Parfois aussi, ce qui nous semble au premier abord n'être que spéculation errante est un authentique effort de la pensée humaine pour appréhender des groupes de phénomènes. Ainsi la récurrence des quatre saisons et le mouvement régulier des astres peuvent servir de base à des généralisations valables. De là à penser que l'être humain est un petit monde, il n'y a qu'un pas, comme on dit, que franchissent justement les auteurs des livres sur les Chairs et sur les Semaines, établissant une correspondance, parmi d'autres, entre les parties du corps et les régions du ciel.

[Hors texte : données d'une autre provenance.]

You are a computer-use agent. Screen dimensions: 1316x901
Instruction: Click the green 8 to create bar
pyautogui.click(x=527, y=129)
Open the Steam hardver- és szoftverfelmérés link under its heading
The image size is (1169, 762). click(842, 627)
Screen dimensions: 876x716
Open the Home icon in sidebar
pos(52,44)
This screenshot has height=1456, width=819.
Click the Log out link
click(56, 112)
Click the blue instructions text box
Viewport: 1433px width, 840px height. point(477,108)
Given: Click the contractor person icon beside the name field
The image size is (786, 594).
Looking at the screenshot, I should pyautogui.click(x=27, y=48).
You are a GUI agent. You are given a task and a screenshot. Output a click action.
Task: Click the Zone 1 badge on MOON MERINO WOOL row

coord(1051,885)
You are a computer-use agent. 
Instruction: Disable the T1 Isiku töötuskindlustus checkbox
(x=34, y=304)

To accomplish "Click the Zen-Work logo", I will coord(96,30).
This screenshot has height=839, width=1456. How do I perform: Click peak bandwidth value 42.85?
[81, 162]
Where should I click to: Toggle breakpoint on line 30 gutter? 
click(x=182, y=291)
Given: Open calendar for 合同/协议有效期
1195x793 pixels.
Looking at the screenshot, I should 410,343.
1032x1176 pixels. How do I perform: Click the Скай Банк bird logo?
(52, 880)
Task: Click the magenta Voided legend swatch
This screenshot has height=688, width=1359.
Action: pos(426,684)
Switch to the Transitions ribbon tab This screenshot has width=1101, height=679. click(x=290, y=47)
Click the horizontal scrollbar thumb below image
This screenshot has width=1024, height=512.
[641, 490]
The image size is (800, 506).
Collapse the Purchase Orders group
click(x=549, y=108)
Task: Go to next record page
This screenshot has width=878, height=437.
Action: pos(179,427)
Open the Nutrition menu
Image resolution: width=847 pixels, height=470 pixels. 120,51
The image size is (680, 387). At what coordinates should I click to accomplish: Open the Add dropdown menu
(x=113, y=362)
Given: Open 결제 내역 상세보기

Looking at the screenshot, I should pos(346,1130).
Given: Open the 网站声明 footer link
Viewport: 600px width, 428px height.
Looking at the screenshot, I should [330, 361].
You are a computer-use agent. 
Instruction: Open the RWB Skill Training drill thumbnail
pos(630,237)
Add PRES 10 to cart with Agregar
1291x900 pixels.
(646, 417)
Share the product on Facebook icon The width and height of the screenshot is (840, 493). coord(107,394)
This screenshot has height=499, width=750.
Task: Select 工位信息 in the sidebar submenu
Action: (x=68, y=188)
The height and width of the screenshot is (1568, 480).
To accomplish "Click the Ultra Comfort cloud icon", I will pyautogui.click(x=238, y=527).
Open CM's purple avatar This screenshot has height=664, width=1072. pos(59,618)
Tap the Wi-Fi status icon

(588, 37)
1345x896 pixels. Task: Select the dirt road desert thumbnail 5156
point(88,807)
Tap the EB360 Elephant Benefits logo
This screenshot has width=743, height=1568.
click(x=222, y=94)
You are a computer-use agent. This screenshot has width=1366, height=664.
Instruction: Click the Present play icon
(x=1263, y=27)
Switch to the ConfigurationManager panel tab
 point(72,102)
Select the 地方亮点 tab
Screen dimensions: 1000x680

L'être humain, corps et âme

La médecine hippocratique en arrive à une conception particulière de l'être humain en tant qu'entité physique. Bien que l'unanimité de vues n'existe pas dans le corpus, le corps apparaît en règle générale comme un tout composé d'un certain nombre d'éléments simples. Ceux-ci sont tantôt le feu et l'eau (Du régime, par. 3), tantôt le sang uniquement, ou la bile ou le phlegme, la bile jaune et la bile noire. D'autres admettent l'existence de quatre «humeurs», mais qui sont le sang, le phlegme, la bile et l'eau.(2) Dans l'ensemble, les hippocratiques soulignent que les humeurs contiennent chacune deux des quatre qualités essentielles: chaud ou froid, sec ou humide. Elles occupent aussi une zone spécifique du corps humain: c'est notamment le coeur pour le sang, le foie pour la bile, la tête pour le phlegme. Cela ne les empêche pas de se déplacer dans l'organisme par la voie des veines ou par le chemin des innombrables cavités qu'elles rencontrent partout. La santé existe donc lorsque les humeurs évoluent dans leur domaine propre et qu'elles ne sont quantitativement et qualitativement ni en excès ni en défaut. Dans la pathologie hippocratique, il est une conception digne d'attention: ce système semble penser que les organes, pas plus que telle ou telle partie du corps, ne sont pas causes de maladie: ils sont malades, atteints par une cause extérieure ou par un déséquilibre (souvent inexpliqué) des humeurs.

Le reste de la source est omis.